## ASSIGNMENT
Lines to be reproduced exactly: the one that holds "Click the paste trigger icon" and all those after it through the end of the data. Include no others.
********************
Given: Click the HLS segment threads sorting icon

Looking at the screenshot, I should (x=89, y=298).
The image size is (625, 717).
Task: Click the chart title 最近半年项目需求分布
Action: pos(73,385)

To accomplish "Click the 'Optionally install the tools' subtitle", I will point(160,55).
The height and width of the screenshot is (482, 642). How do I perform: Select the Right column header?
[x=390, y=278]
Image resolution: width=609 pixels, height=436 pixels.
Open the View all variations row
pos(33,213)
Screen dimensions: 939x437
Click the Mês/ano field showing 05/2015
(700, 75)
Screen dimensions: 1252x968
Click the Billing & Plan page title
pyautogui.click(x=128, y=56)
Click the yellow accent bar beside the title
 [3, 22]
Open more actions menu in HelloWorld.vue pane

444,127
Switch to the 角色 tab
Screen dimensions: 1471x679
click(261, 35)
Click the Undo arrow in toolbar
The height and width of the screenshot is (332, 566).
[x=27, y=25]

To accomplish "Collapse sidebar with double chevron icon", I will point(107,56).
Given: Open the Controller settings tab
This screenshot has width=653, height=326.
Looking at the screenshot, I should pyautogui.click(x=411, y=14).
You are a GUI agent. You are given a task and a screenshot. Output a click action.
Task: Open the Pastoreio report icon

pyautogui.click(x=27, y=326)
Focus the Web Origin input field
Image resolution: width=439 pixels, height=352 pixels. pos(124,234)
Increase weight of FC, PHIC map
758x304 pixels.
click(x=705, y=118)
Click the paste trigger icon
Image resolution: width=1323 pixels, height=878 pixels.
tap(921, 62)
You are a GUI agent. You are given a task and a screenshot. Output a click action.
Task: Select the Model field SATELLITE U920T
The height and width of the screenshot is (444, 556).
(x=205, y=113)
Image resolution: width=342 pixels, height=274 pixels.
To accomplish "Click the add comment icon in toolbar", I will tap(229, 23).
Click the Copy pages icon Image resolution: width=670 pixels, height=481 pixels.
********************
## YOUR RESPONSE
Click the paste trigger icon
Image resolution: width=1323 pixels, height=878 pixels.
tap(921, 62)
You are a GUI agent. You are given a task and a screenshot. Output a click action.
Task: Select the Model field SATELLITE U920T
The height and width of the screenshot is (444, 556).
(x=205, y=113)
Image resolution: width=342 pixels, height=274 pixels.
To accomplish "Click the add comment icon in toolbar", I will tap(229, 23).
Click the Copy pages icon Image resolution: width=670 pixels, height=481 pixels.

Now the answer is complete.